I know “convert” and “born-again” are provocative labels among secular buddhists, but I think that it’s sometimes good to change the vocabulary to realize the biases in one’s view (see the use of terms like “freedom fighters”, “insurgents” or “terrorists”, depending on the political agenda).
Although technically correct, I think it would be fine to use terms that are also correct but that do not rub secular buddhists wrong, to indicate both instances.
Yes, i must concede, i’m a convert. I don’t know why i had an immediate reaction to it. Probably the nature of the internet.
Excellent suggestion, Iskander, I will try to continue with more round tables that are more inclusive — there are so many wonderful resources available!

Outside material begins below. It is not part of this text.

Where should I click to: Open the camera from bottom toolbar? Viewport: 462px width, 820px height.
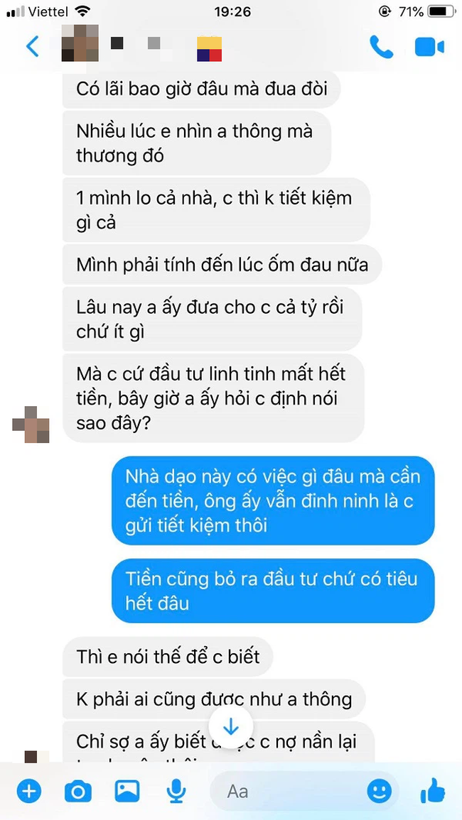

This was a great discussion. My practice often leads me to a Chinese monastery and even within the walls I have always had a feeling of “two Buddhisms”. From a cultural standpoint alone there is definitely a separation. In our practice and studies, we are always separated into two groups. The Chinese group and American group. Really the only time we spend together is liturgy and lunch. Many of the American Buddhists have never had a conversation with any of the Chinese practitioners. There are also very notable differences in these groups. For starters, the Americans tend to be younger where most of the Chinese group are older and probably native Chinese from Taiwan. from the conversations I’ve had, many of them have younger children but they have zero interest in Buddhist practice. You also don’t see very many Chinese lay people in meditation. I’ve been attending off and on for quite a few years now, with my whole family, so I’ve gotten to know quite a few of the Chinese Buddhists. What really strikes me as strange, is both groups are learning from the same monks, though in different languages, following the same course of study, and have been drawn to the same “religious” training. Yet I’ve come to find the Chinese group is typically very conservative, socially and politically, as the american group are almost all very liberal and progressive. I also don’t think the Chinese group, even the monastic, have any idea that Western Buddhism even exists. I think that might be a major factor in why they don’t reach out more than they do. They seem to be very isolated, and they also seem to be fine with it.